In this exemplary embodiment the annular channel 3 is interrupted by the holder face 9. Provided at one end of the annular channel 3 is a diverting opening for leakage water, not visible here. An intercepting gantry 7 is located in the area of the diverting opening. Water located on the holder face 9 can be guided through a porthole 6 into the annular channel 3.

Located between the annular channel 3 and the flushable chambers 2a, 2b is a projecting edge 8 which forms a sealing zone or a seal together with a cover plate, not shown here. The seal need not be hermetic since any leakage penetrating from one of the chambers 2a, 2b in the direction of the annular channel 3 through the seal or the sealing zone 5 is intercepted by the annular channel 3 and is guided via the diverting opening into the first flushable chamber, here, 2a.

During operation the flush-in device 1 is covered by the cover screen 4, not shown in this figure, apart from a portion of the chambers 2a, 2b. An operator can pour detergent, for example, into the chambers 2a, 2b from above. During the washing process one or both of the chambers 2a, 2b is flushed with water by means of a water intake so that the detergent mixes with the water and is then passed into the washing drum via a detergent outflow, not shown here. For thorough flushing of the chambers 2a, 2b the water is guided through the entire chamber as far as possible, that is also through its upper area. A powerful water flow through the chambers 2a, 2b is ensured by using conventional means such as controlling the water pressure, guiding the water jet and/or the shape of the cover screen e.g. with an overhanging skirt which projects into the chambers 2a, 2b. However, the water or the water-detergent mixture frequently penetrates under the cover screen 4 as far as the sealing zone 5. There significant quantities water should reliably be prevented from reaching the outer area of the flush-in device and therefore entering into the interior of the washing machine W. In this exemplary embodiment this is prevented by water passing through the sealing zone being intercepted in the annular channel 3 and led away again. In addition, the flush-in device 1 shown here has the advantage that any water of condensation is collected in the cover screen 4 and can drip into the annular channel 3.

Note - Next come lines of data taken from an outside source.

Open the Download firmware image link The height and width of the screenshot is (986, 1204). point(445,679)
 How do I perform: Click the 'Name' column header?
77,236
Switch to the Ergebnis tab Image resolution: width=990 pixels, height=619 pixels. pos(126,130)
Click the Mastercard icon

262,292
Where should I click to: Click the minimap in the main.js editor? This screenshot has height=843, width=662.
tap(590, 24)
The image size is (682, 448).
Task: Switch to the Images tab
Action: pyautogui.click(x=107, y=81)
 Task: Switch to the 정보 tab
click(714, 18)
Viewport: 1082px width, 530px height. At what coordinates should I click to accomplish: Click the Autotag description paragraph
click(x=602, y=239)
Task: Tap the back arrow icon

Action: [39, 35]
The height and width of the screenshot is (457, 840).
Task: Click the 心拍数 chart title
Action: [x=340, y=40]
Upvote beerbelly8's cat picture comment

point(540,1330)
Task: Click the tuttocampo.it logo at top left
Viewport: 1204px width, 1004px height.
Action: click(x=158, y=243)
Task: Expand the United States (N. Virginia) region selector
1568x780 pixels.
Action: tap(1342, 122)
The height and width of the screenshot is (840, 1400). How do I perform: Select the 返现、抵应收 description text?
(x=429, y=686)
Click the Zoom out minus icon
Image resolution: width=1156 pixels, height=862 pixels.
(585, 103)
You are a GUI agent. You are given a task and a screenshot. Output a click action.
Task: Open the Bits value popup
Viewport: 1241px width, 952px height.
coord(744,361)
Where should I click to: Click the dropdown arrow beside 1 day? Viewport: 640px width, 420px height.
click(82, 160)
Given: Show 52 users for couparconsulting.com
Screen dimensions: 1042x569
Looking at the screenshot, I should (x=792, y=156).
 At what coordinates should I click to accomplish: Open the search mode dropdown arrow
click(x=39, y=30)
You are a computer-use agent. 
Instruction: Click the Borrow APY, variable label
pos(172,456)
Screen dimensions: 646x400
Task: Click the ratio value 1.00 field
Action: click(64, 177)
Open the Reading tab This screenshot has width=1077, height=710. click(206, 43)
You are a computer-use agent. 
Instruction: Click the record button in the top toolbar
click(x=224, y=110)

In other exemplary embodiments the annular channel can naturally also be designed as continuously circumferential or can only partly follow the profile of the sealing zone, e.g. by the annular channel running only partly on the side of the sealing zone facing away from the flushable chamber.

FIG. 3 shows a schematic side sectional view along the axis of sight III-III shown in FIG. 1 of a flush-in device (E) composed of a further flush-in device 1′ and a cover screen 4.

In this exemplary embodiment the flush-in device 1′ is constructed as multi-part, i.e. comprising a lower portion 11 and an upper portion 12. Naturally the flush-in device 1′ can also comprise further portions. The lower shell 11 now has a circumferential annular channel 3′ located on a side facing away from the flushable chamber 2c. The upper portion 12 is inserted in the lower portion 11. Lower portion 11 and upper portion 12 can be arbitrarily fixed together, e.g. by locating by means of locating hooks, gluing, welding and so forth.

A cover screen 4 is placed on the upwardly open side of the flush-in device 1′. Among other things, the cover screen has inwardly curved overhanging skirts 41 on the side facing the flushable chamber 2c which prevent any escape of water through the upper opening of the chamber 2c. The connection between flush-in device 1′ and cover screen can be made, for example, by locating according to the principle shown in FIG. 3 of DE 31 36 768 A1. Locating has the advantage that the cover screen 4 can be arranged as removable for cleaning.

After the cover screen 4 has been put in place, a sealing zone 5 is produced which is at least partly sealed against liquid flushed upwards onto the walls from the chamber 2c. Nevertheless, if liquid should enter through the intermediate spaces between cover screen 4 and flush-in device 1, this is intercepted in the annular channel 3′.

The annular channel 3′ is connected to the lower portion 11 for liquid to pass through, not shown here and a water inlet is integrated in the upper portion 12.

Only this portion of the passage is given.